世の中で最も有名なコニャックの一つといっていいレミーマルタン ルイ13世(Rémy Martin Louis XIII)。
コニャックの事を全く知らない人でも、もしかすると映画やドラマなどでこの名前やボトルを見た事があるという人は多いのではないでしょうか。高級ブランデーといえば必ずと言っていいほど名が上がるレミーマルタンのフラッグシップボトルです。
ルイ13世のボトルとして使われている職人の手によって作られたバカラのクリスタルボトルのインパクトは圧巻。そしてレミーマルタン ルイ13世はレミーマルタンのマスターブレンダーの手により約1200種類もの原酒がブレンドされており、中には100年超えの原酒も使用されているまさにコニャックの最高峰といっても過言ではないのかもしれません。
同じ高級ラインナップにヘネシーが作る「リシャール」がありますが、私的には香りも味わいもルイ13世の方が圧倒的に好きですね。
いくつものルイ13世がある?
一言でレミーマルタン ルイ13世といっても、実は時代時代でさまざまなルイ13世が存在します。通常のルイ13世もボトルデザインが変更されたりとマイナーチェンジはあるのですが、それ以外にも「〇〇〇エディション」といった限定品が多いのもルイ13世の特徴のひとつ。
今回はレミーマルタン ルイ13世の歴史と共に、様々なルイ13世を見て参りましょう。
レミーマルタン ルイ13世の起源
レミーマルタン ルイ13世の起源は1800年代に遡ります。レミーマルタンの創業は1724年なのですが、ルイ13世の誕生のきっかけは1874年のレミーマルタン創業150周年のタイミング。創業150周年を記念して特別にブレンドされたコニャックが今日のレミーマルタン ルイ13世の原型となっています。
ルイ13世という名前はその名の通りフランスのブルボン朝第2代の国王であるルイ13世(1601年9月27日 - 1643年5月14日)に敬意を表し付けられた名前です。レミーマルタンの創業家一家がフランスのコニャック地方に移ってきたのが1620年代と言われており、その当時の国王の名を博したとされているようです。
なぜレミーマルタン ルイ13世は高い?
恐らくこの記事を読んでいる方で「家にルイ13世持ってるよ!」という方はほとんどいないと思います。(持ってる人は確実にレアケースですね)
その理由の一つに価格があります。
ルイ13世は日本市場において現在安くても1本23万円前後。店によっては30万円を超えますし、ホストクラブでボトルを入れようものなら数百万円は覚悟をしなければならない代物です。エディションによっては何倍も高価ですね。
その背景には先述したようにバカラのクリスタルボトル、1200種類ものブレンド、原酒のレアさなどが挙げられるのですが、もちろんレミーマルタンの持つブランド力も大きな影響を与えています。
ブランデー好きな方には「これに30万出すなら、小規模生産者でもっと凄いの買えるよ!」という方もいるかもしれませんが、これは「ルイ13世」というステータスを買うのであってそもそもコスパという評価基準からは少し離れた位置にあるボトルだと私は認識しています。

> 練習問題
レミーマルタン ルイ13世についての記事を、最後の文のあとから書き継いでください。

> 提供資料
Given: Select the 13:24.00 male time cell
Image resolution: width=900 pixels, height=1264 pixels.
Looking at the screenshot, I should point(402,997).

> 出力結果
それでも4大大手と呼ばれるコニャック生産者「ヘネシー」「マーテル」「レミーマルタン」「クルボアジェ」のフラッグシップボトルボトルを飲み比べた時、個人的にはレミーマルタンが最もふくよかで複雑、そして一番余韻に幸せを感じることができるコニャックだと感じます。
・・・各フラッグシップボトルはそれぞれ飲ませて頂いた事はありますが、この4つを同時に飲み比べた事はありませんので、あくまでも1本1本飲んだ時の印象値の話ですが。。。
ちなみに4大手のフラッグシップボトルは下記の通り。
- ヘネシー:ヘネシー リシャール
- マーテル:ロールド・ジャン・マーテル
- レミーマルタン:ルイ13世
- クルボアジェ:エクストラ L'Essence
いつかこの4本を並べて飲み比べることができるようになりたいものですな(笑)
レミーマルタン ルイ13世のラインナップを見てみる
ではここで限定エディションも含めてどんなルイ13世があるか見てみましょう。
限定品は実物の写真が手元にないので、いくつかは文字のみか提供写真となります。
通常のルイ13世
まずはこちらの通常のルイ13世。
特に限定品というわけではなく、基本的に常に流通しているルイ13世です。
販売価格は23~30万円くらい。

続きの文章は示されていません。